**What the exercise asks:**
Here are some records. Print all of them exactly.

Start of Supplied records

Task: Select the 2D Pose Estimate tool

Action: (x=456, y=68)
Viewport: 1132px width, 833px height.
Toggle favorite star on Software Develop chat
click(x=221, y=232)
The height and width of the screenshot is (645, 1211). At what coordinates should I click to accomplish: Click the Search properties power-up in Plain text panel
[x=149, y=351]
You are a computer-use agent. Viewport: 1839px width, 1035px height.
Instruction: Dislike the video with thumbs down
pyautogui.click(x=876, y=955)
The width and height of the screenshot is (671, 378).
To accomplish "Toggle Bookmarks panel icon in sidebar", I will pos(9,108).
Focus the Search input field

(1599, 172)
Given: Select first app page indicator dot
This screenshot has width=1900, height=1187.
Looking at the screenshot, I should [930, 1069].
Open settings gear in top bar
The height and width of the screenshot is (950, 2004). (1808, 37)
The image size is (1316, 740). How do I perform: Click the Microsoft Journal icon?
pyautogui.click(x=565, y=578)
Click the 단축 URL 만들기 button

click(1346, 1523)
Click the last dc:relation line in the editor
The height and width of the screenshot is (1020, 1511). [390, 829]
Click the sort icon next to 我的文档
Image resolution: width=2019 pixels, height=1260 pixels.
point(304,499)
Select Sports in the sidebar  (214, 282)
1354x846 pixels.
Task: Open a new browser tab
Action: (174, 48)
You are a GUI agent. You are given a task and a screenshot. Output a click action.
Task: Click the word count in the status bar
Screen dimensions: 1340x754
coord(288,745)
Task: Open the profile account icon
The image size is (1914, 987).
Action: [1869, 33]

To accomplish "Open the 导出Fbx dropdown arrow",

End of Supplied records

**Solution:**
Task: Select the 2D Pose Estimate tool

Action: (x=456, y=68)
Viewport: 1132px width, 833px height.
Toggle favorite star on Software Develop chat
click(x=221, y=232)
The height and width of the screenshot is (645, 1211). At what coordinates should I click to accomplish: Click the Search properties power-up in Plain text panel
[x=149, y=351]
You are a computer-use agent. Viewport: 1839px width, 1035px height.
Instruction: Dislike the video with thumbs down
pyautogui.click(x=876, y=955)
The width and height of the screenshot is (671, 378).
To accomplish "Toggle Bookmarks panel icon in sidebar", I will pos(9,108).
Focus the Search input field

(1599, 172)
Given: Select first app page indicator dot
This screenshot has width=1900, height=1187.
Looking at the screenshot, I should [930, 1069].
Open settings gear in top bar
The height and width of the screenshot is (950, 2004). (1808, 37)
The image size is (1316, 740). How do I perform: Click the Microsoft Journal icon?
pyautogui.click(x=565, y=578)
Click the 단축 URL 만들기 button

click(1346, 1523)
Click the last dc:relation line in the editor
The height and width of the screenshot is (1020, 1511). [390, 829]
Click the sort icon next to 我的文档
Image resolution: width=2019 pixels, height=1260 pixels.
point(304,499)
Select Sports in the sidebar  (214, 282)
1354x846 pixels.
Task: Open a new browser tab
Action: (174, 48)
You are a GUI agent. You are given a task and a screenshot. Output a click action.
Task: Click the word count in the status bar
Screen dimensions: 1340x754
coord(288,745)
Task: Open the profile account icon
The image size is (1914, 987).
Action: [1869, 33]

To accomplish "Open the 导出Fbx dropdown arrow",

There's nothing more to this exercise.